Donnerstag, Oktober 3

Der Auftrags-Pharmaforscher verunsichert Anleger mit einem vagen Ausblick. Die Aussagen des Managements während der Analystenkonferenz zeigen aber, dass der Kursrückschlag übertrieben ist.

Das Hamburger MDax-Mitglied Evotec hat es schon wieder getan: Mit der unglücklichen Kommunikation zum Geschäftsbericht 2023 versenkten die Verantwortlichen erneut den Aktienkurs. Um mehr als 30% ging es am Mittwoch in die Tiefe.

Schon zu Jahresanfang hatte das Unternehmen Investoren brüskiert, als es den Rücktritt des langjährigen Chefs Werner Lanthaler ankündigte, ohne einen Nachfolger präsentieren zu können. Seine pflichtwidrig nicht gemeldete Aktienverkäufe der vorhergehenden drei Jahre wurden in der Pressemitteilung nicht einmal erwähnt. Das Ergebnis ist ein Vertrauensverlust, der den einstigen Börsenüberflieger in einen Mehrfach-Crash stürzte.

Am Mittwoch hätte die Aufsichtsratsvorsitzende Iris Löw-Friedrich zum Wiederaufbau des Vertrauens beitragen sollen. Sie konnte die Ernennung eines neuen Vorstandsvorsitzenden verkünden: Christian Wojczewski übernimmt im Juli. Der 52-Jährige verzeichnet unter anderem den Chefposten bei Linde Healthcare auf seinem Lebenslauf.

Doch die begrüssenswerte Personalie ging unter angesichts des äusserst vagen Ausblicks für die kommenden Jahre. Die Evotec-Manager blieben harte Zahlen schuldig, nicht einmal eine Bandbreite für Gewinn und Umsatz nannten sie offiziell. Ihre vagen Aussagen zu einem «zweistelligen Wachstum» beim Umsatz blieben weit unter der Erwartung der Analysten. Die Aktie brach ein.

In der Telefonkonferenz bemühten sich Löw-Friedrich, Finanzchefin Laetitia Rouxel und andere Mitglieder des Topmanagements, den irritierten Analysten etwas mehr Fakten an die Hand zu geben. «Für 2025 erwarten wir, dass das zweistellige Wachstum des Umsatzes weitergeht und uns in die Region von 1 Mrd. € Umsatz bringt», sagte Chefkontrolleurin Löw-Friedrich.

Analysten fragten zum Gewinnausblick, ob das Evotec-Management für 2024 mindestens 100 Mio. € Ebitda verspreche und mehr als 200 Mio. € für 2025. Dies bestätigte Finanzchefin Rouxel: «Natürlich, wir signalisieren 100 Mio. € und mehr.»

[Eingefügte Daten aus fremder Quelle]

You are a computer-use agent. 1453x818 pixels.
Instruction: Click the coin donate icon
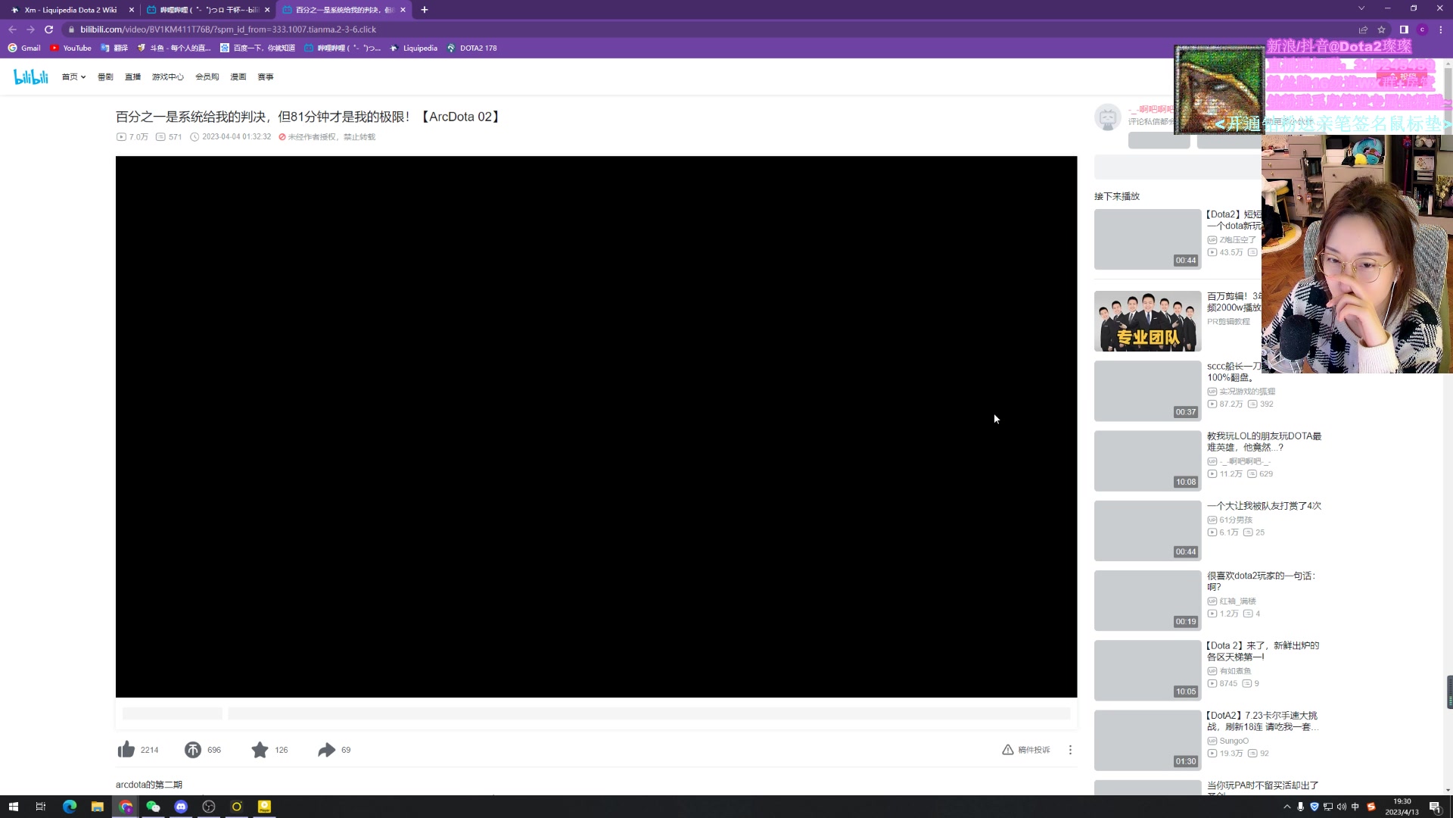(x=193, y=750)
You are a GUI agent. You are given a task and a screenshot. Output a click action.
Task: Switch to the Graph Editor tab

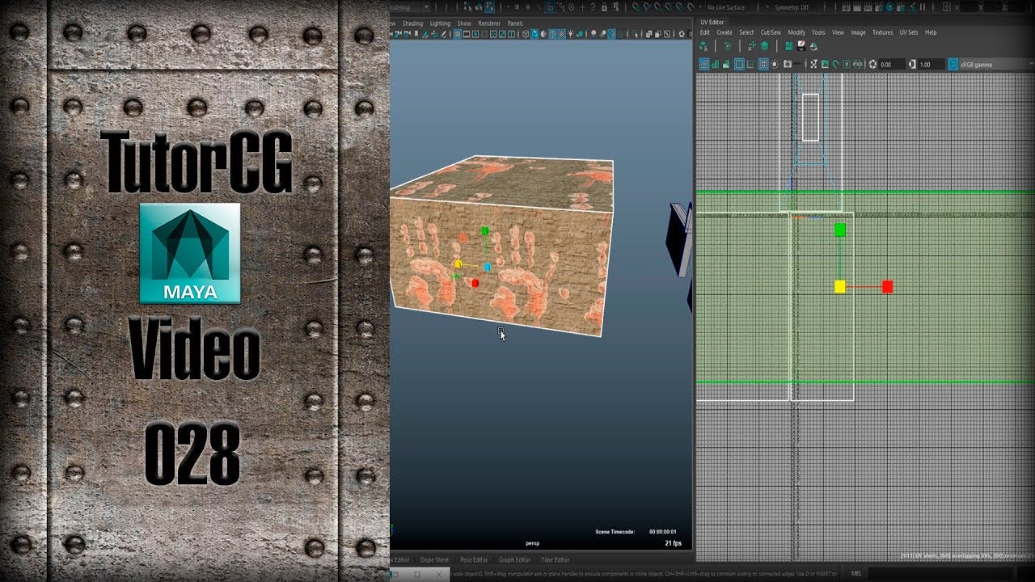(514, 559)
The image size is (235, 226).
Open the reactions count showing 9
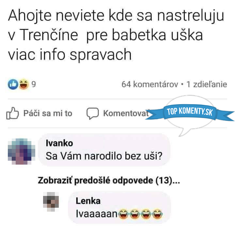point(34,84)
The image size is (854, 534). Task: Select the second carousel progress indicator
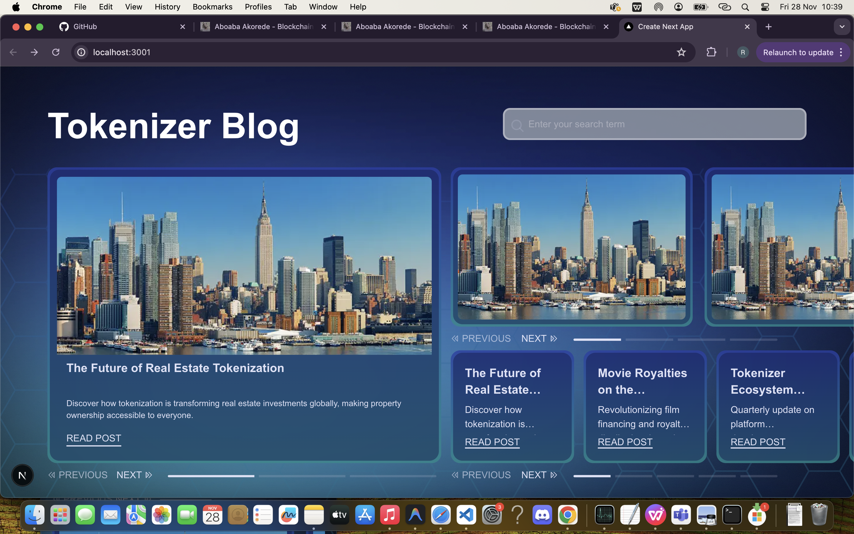[x=302, y=476]
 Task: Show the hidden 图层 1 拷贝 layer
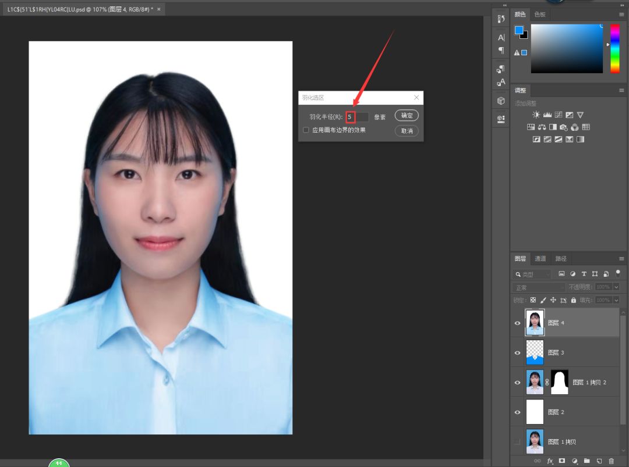(517, 442)
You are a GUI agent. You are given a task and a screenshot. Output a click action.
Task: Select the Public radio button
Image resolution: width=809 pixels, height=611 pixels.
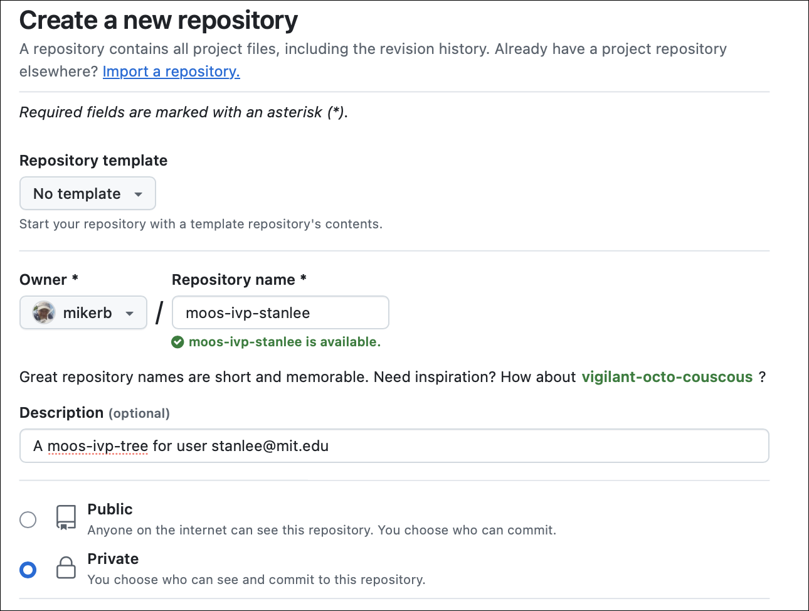tap(28, 519)
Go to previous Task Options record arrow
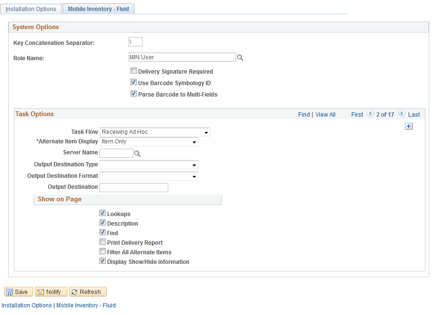435x315 pixels. point(370,114)
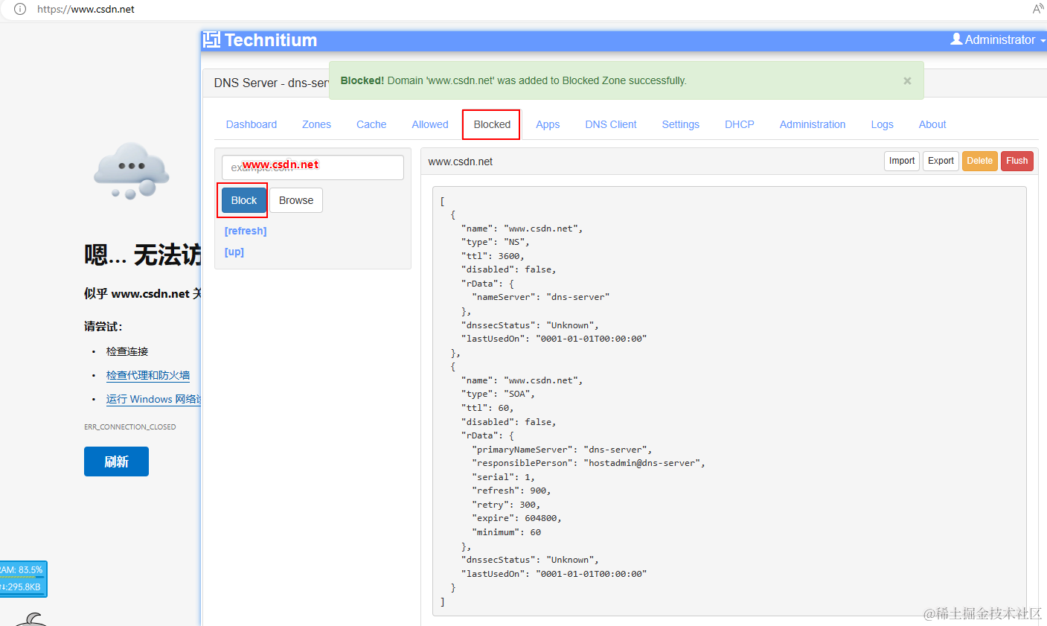Click the domain name input field

tap(313, 167)
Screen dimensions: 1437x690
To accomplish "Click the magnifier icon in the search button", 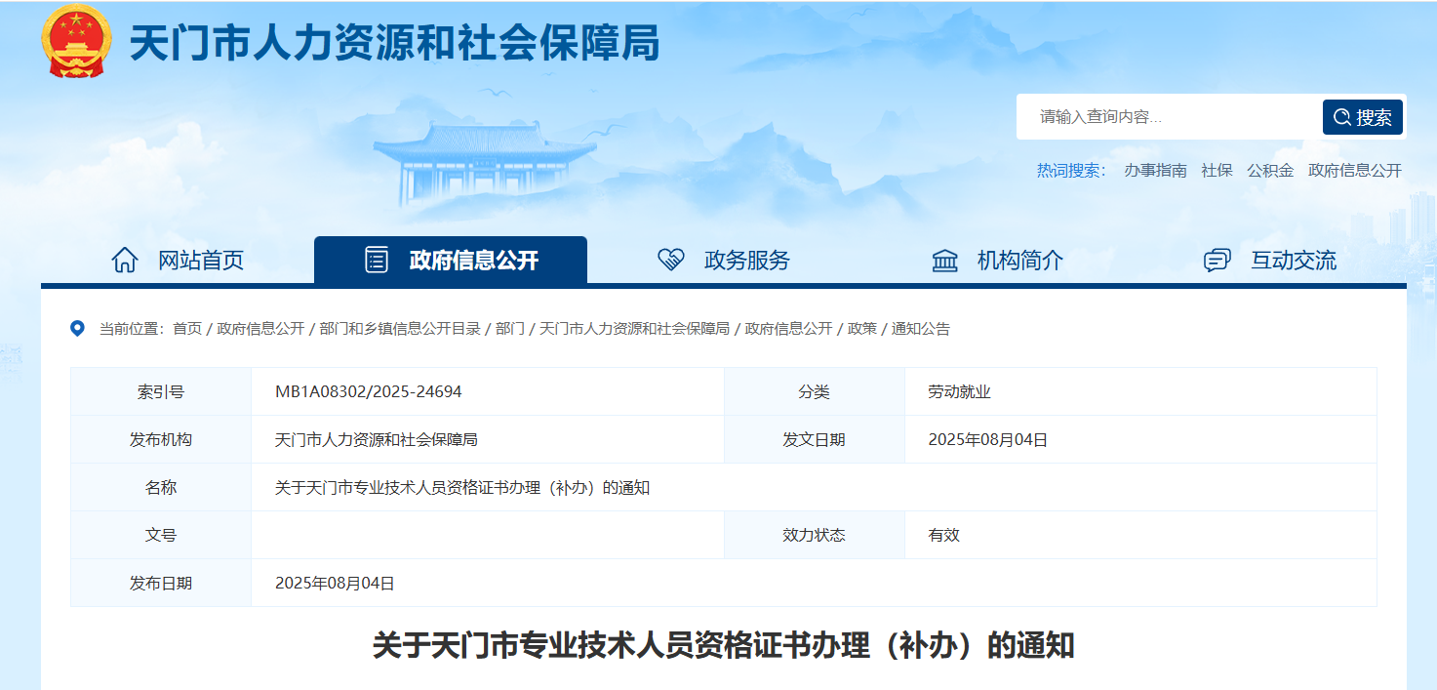I will click(1340, 116).
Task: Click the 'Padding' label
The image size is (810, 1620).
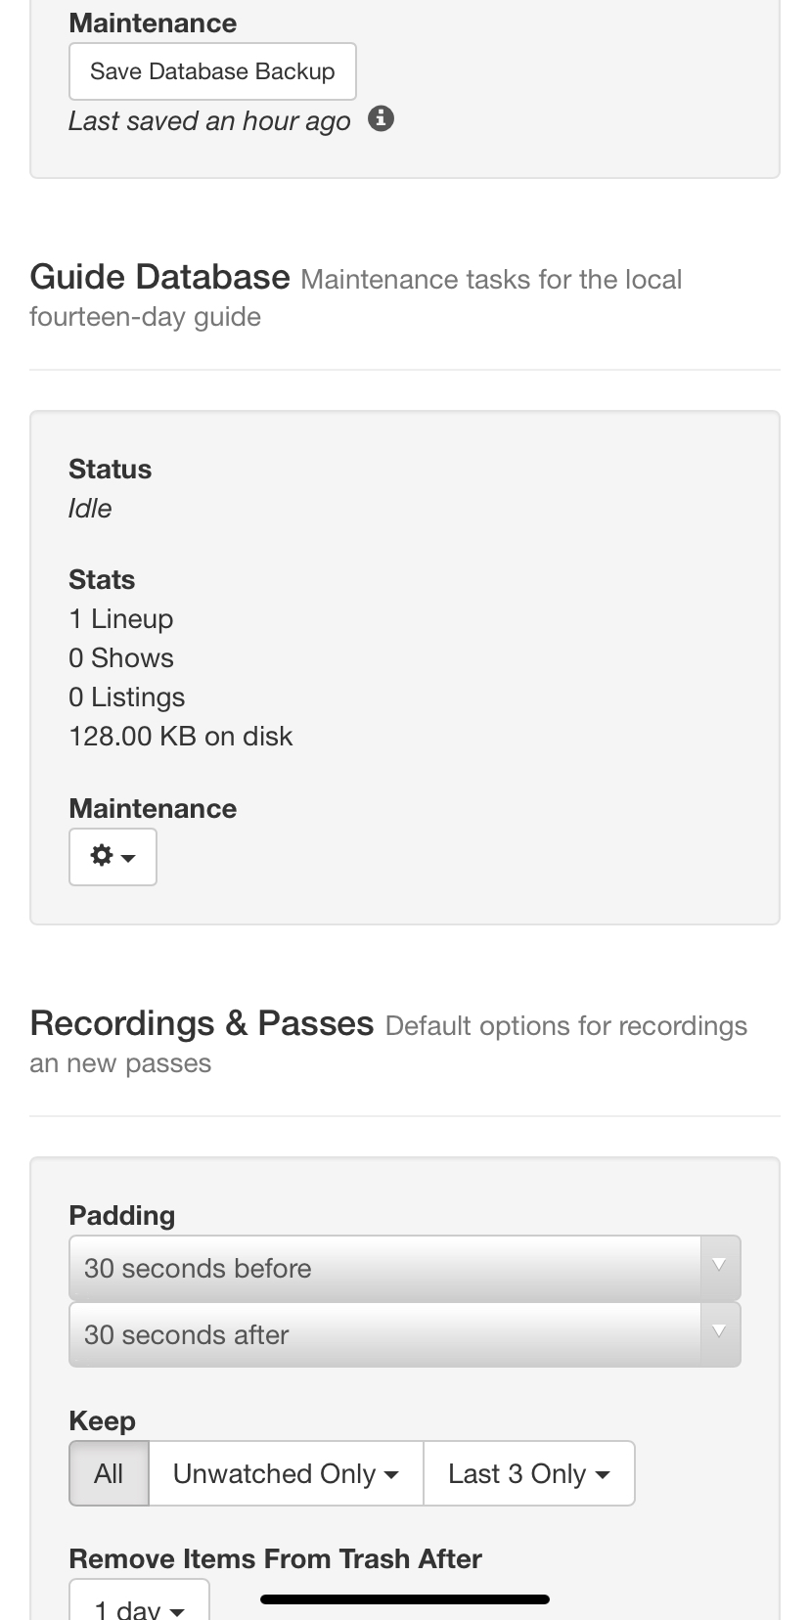Action: [x=122, y=1216]
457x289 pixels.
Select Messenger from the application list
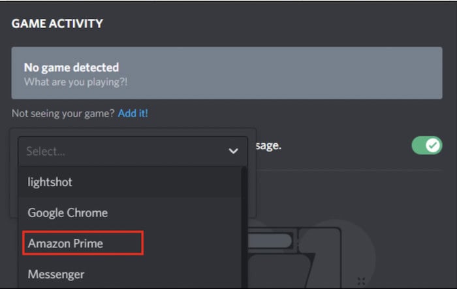(x=130, y=274)
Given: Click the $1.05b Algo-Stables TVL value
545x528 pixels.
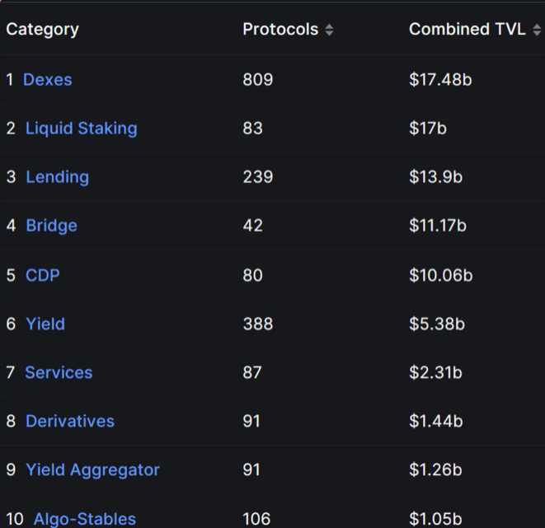Looking at the screenshot, I should click(x=436, y=519).
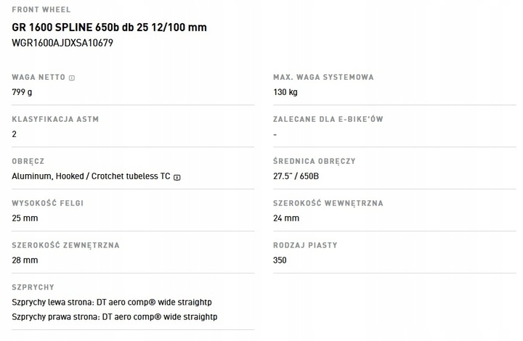Click hub type value 350
Viewport: 523px width, 341px height.
pos(280,260)
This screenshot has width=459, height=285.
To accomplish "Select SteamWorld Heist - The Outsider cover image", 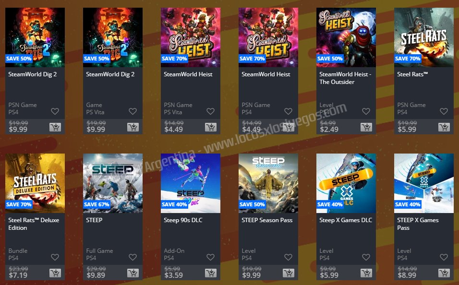I will coord(346,37).
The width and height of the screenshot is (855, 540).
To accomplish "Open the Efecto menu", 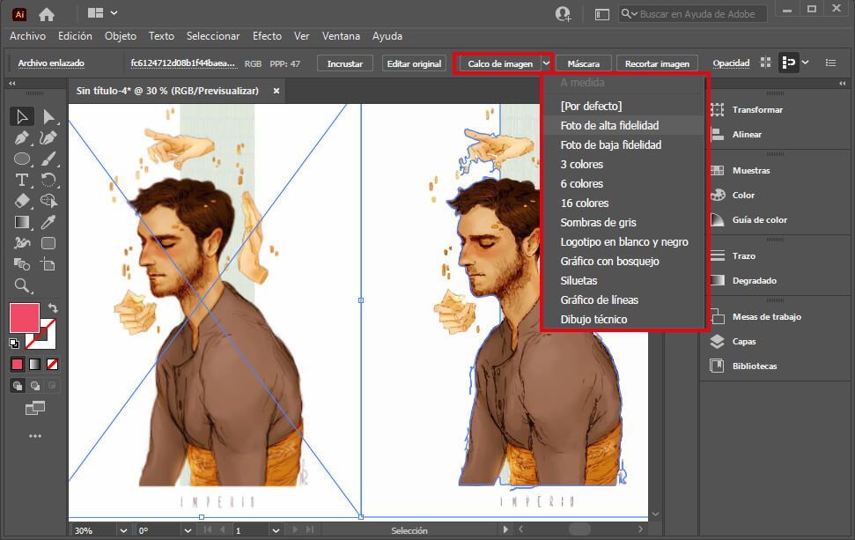I will coord(267,36).
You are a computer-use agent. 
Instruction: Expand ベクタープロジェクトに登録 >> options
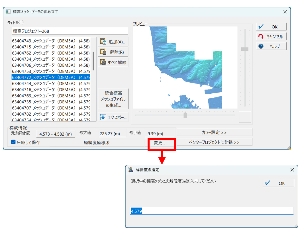(x=214, y=142)
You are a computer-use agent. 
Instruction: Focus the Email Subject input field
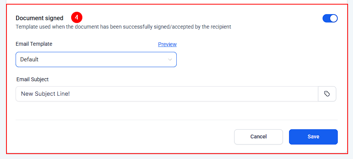coord(166,94)
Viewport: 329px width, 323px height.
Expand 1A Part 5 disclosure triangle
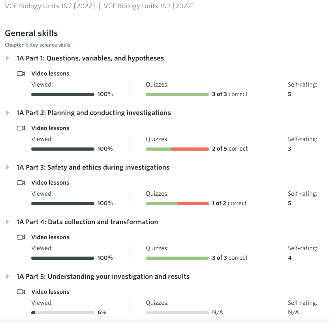[x=7, y=277]
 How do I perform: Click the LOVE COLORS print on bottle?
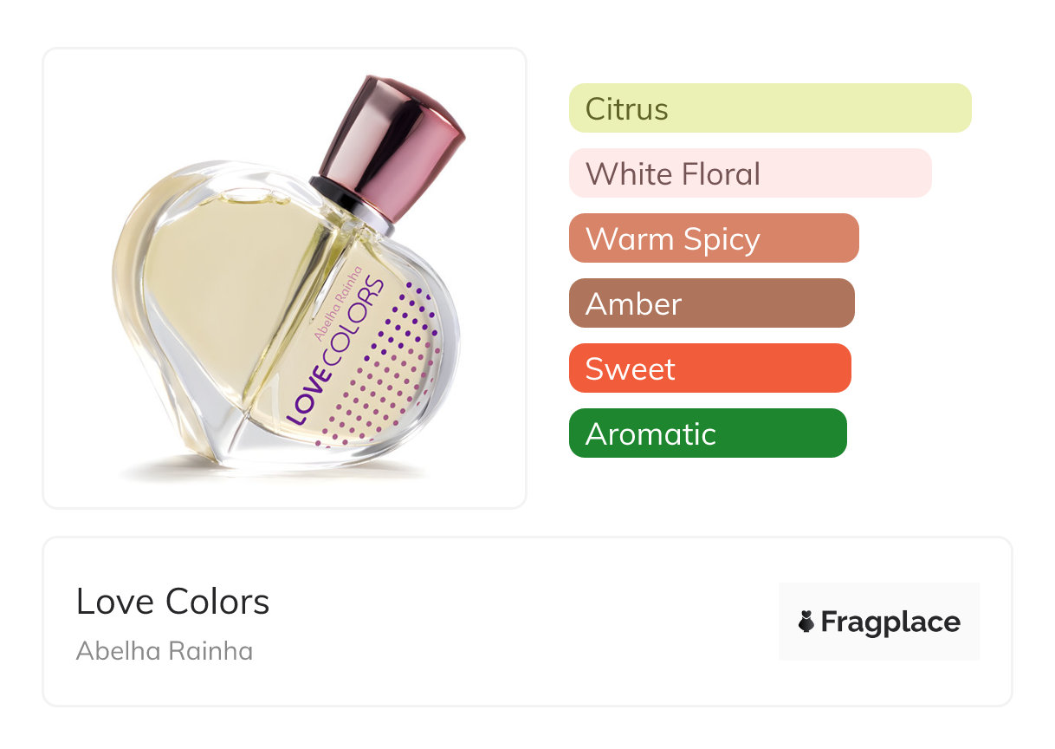point(335,351)
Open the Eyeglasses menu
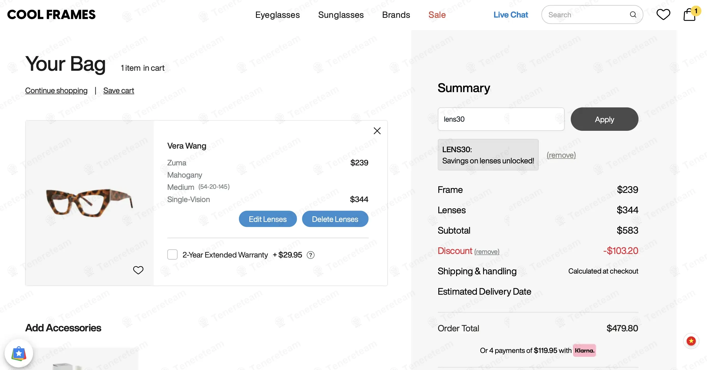 [277, 15]
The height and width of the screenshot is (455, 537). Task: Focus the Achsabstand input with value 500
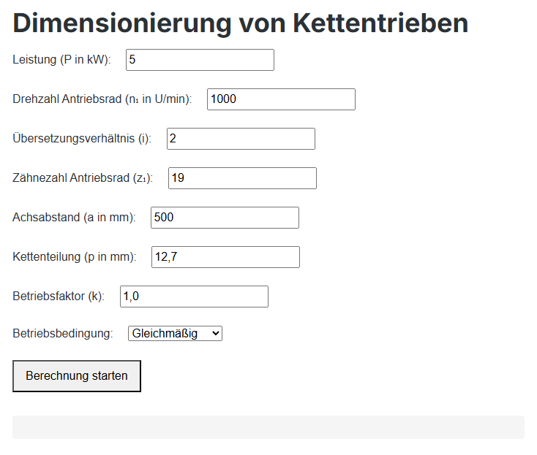[x=225, y=218]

Die Ebitda-Prognosen liegen deutlich unter den Analystenschätzungen. Die Umsatz-Indikation für 2025 ist allerdings nur 10% niedriger als die Konsenserwartung. Das legt die Frage nahe, warum die Evotec-Verantwortlichen nicht bereits vor der Telefonkonferenz mehr Informationen an den Markt gegeben haben, was die Unsicherheit reduziert hätte.

Die Verwirrung aufgrund des lediglich qualitativen Ausblicks in der offiziellen Kommunikation hat vermutlich ihren Teil dazu beigetragen, dass der Aktienkurs kollabierte. Angesichts der im Gespräch mit Analysten kommunizierten Vorgaben wirkt die Aktie günstig, gemessen an der eigenen Bewertungshistorie.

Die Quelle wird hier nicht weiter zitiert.